Numa região em que vingam os sectores da distribuição e da agricultura, o desemprego “felizmente, não se revelou um grande problema”.

"Apenas o turismo foi prejudicado pela pandemia”, avança o bispo de Santarém, "dado que as nossas zonas agrícolas e as nossas grandes empresas de logística, assim como a indústrias, funcionaram”.

"Porventura, a nossa região não foi das mais atingidas pelo desemprego", garante, D. José, ressalvando que, ainda, houve e há “uma Cáritas diocesana sempre presente” e ajudada por “empresas que, semanalmente, entregam bens para que se possa assistir a quem mais precisa”.

A Cáritas de Santarém chega hoje "a 1.123 famílias, ou seja, a cerca de 2.800 pessoas”.

“Entre estas pessoas vale a pena saber que há 110 emigrantes que são apoiados também com bens alimentares através da Cáritas”, sublinha o bispo, destacando outro serviço desenvolvido pela Cáritas de Santarém: “Estamos também a desenvolver um trabalho curioso que é o do ensino da Língua Portuguesa.
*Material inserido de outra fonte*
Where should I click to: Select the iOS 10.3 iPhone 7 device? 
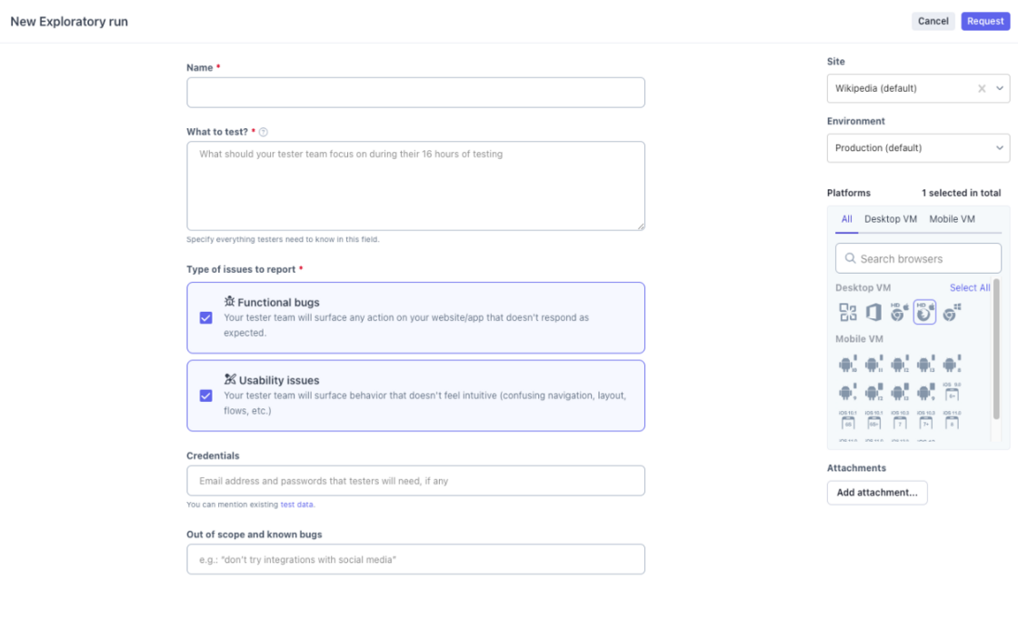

Está a acontecer já em Alpiarça e vai ser promovido também no Cartaxo e em Rio Maior, direcionado, sobretudo, a migrantes indianos”.
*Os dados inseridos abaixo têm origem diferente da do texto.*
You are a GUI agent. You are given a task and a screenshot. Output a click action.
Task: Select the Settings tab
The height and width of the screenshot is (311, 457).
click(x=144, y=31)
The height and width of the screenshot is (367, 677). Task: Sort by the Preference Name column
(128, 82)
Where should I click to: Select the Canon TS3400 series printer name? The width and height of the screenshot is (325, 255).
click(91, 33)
De acordo com o bispo, trata-se de uma comunidade que tem crescido fortemente em Portugal nos últimos anos, passando de “oito mil, em 2018, para mais de 25 mil, este ano, ou seja, o triplo do verificado há três anos”.

D. José Traquina diz que “são pessoas que vieram trabalhar para a agricultura, para as fábricas e que se foram adaptando”.

A iniciativa será retomada logo que haja condições de segurança, pois “temos uma professora aposentada que dá o seu apoio em conjunto com os voluntários da Cáritas”, adianta o bispo para quem “esta é uma excelente forma de integrar”.

"As pessoas estão desejosas de voltar a encontrar-se”

“Portugal vai continuar a precisar, nos próximos 10 anos, de emigrantes", antevê, argumentando: "Não é possível às fábricas continuam a fazer o que fazem e os campos a produzirem o que produzem sem haver mais emigrantes, Portugal tem que se preparar para receber cada vez mais estrangeiros."

Na perspetiva de D, José, “esta é uma necessidade para a qual também temos de estar culturalmente preparados, sobretudo para o acolhimento, para o diálogo, para a integração”, porque “quanto melhor nos relacionarmos, melhor será a sociedade”.

“É fundamental evitar guetos ou grupos culturais separados, comunidades separadas", afirma D. José Traquina, advertindo para a atenção que tem de ser dada para que “se evite a entrada em Portugal de muitas pessoas que chegam por meios ilegais”.

Lição n.º 4: “Os lares funcionaram muito bem”

“Nos lares de idosos, morreram em Portugal 23 por cento do total de idosos vítimas da pandemia”, avança o presidente da Comissão Episcopal da Pastoral Social e da Mobilidade.

Este número representa “metade dos valores que se registaram, por exemplo, em França, na Irlanda ou na Noruega”.

“Não sejamos pessimistas”, apela, " pois os lares funcionam muito bem e fizeram um cuidado notável de segurança”.

“Claro que houve casos mais problemáticos, mais difíceis, mas os lares de idosos em Portugal fizeram um trabalho muito rigoroso para defender as pessoas e, nesse aspeto, é de salientar que muitos funcionários trabalhavam de dia e noite, 15 dias seguidos, para não haver mudança de funcionários na casa para assegurar a defesa da vida dos idosos que lá estavam”, remata D. José Traquina.